I ordered room service, “Please just send up a plate of fries with ketchup as quickly as you can.” We’re not looking for gourmet here, folks. This is comfort and rest and things verging on Southern.
I ate the fries. I put on the television shaking my head at all the imagery so foreign to me since I don’t have television at home and the rowdiest thing crossing my brain is usually The Godfather II. I tucked myself into the bed and under the covers and pushed all those pillows back around me.
And fell asleep.
And when the morning came, it suddenly dawned (though it was 11am) on me that all I needed was a really good rest.

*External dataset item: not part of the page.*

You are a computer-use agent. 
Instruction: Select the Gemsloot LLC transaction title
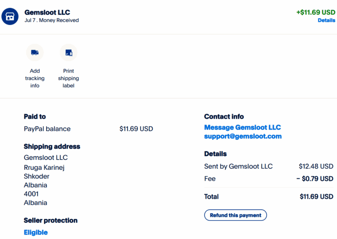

I write about things like that in Pre Middle Age: Forty Lessons in Growing the Hell Up. There’s a whole chapter on naps and another one on blankets. I get it. Sometimes I forget though.
I’ve been feeling rather overwhelmed with giving lately and not receiving. It feels unbalanced. Thinking back to my mom who first placed in giving, I sat up in bed and realized she did that well but she didn’t take care of herself. That’s where things were off. Was everyone else cared for? Sure. But did she ever sneak off to a hotel in the middle of nowhere to sleep with a bunch of pillows tucked all around her? Never.
I, we, you need rest. And sometimes we can catch the need before it becomes a need when it’s simply an almost need. Other times, the brain is so far gone in busyness and to do’s and to don’ts that you can’t even think through to what you need. And that is the time when you make a call to a lovely hotel or a super five star one or even put the “closed for business” sign on your bedroom door for 24 solid hours and rest.
You will not succeed at saving the world one scraped knee, one hospital visit, one packed lunch, one ‘pick up the dry cleaning cause I forgot to’ at a time if all you do is give and not get.
Much love to you as you give and occasionally, just occasionally….receive.
Brought to you by Pete at Pep Boys for making my car the absolute last one off the lift tonight.
For sale! One 39 year old with a splinter. Not only a splinter but a week long one and not just a week long one but one that crunches that crunchy glass sound every time I step down. I can hear it in my teeth.
That sort of splinter. And no, the splinter isn’t 39 years old but I am. Did you know when you’re 39 you are the Splinter Taker Outer not the Get Splinter Taken Out Person? *DeepTweezeredSigh*
Sitting at home tonight working out a splinter that kept working in I cried, “Jesus! I’m the person. I’m not the kid and I need your help even with this. Where are you cause it won’t come out?!”
I get it. I get this age. This adult age that says you are the one that cares for people not necessarily the one cared for. Damn, babies and old people have it made.
I had, not one, but two flat tires tonight after a lovely dinner. It didn’t bother me too much. I made it to the gas station before they completely gave up the ghost, put enough air in to make it to Pep Boys. Everything was okay. But then I sat in the waiting room with three other women. Around my age women. Women that work their asses off to spend the evening getting tires repaired. Women that needed new batteries because they probably ran into work early in the morning leaving the lights on. I left the waiting room, drenched in the smell of grease and new timing belts, and walked outside to the garage, “Please! Could you JUST put the tires back on my car? Just two? Not four.”
I paced and paced and was entirely unreasonable and stayed far enough away to not make the mechanic think I was checking his work but close enough so he knew not to make me the last customer.
I was the last customer out. I deserved it.
I get it. I get flat tires. I get splinters. I know bigger things happen and just around the corner could be absolute ectasy or tradegy. For now, for just this one little moment….
I don’t want to be at Pep Boys. And I don’t want to be the Splinter Taker Outer.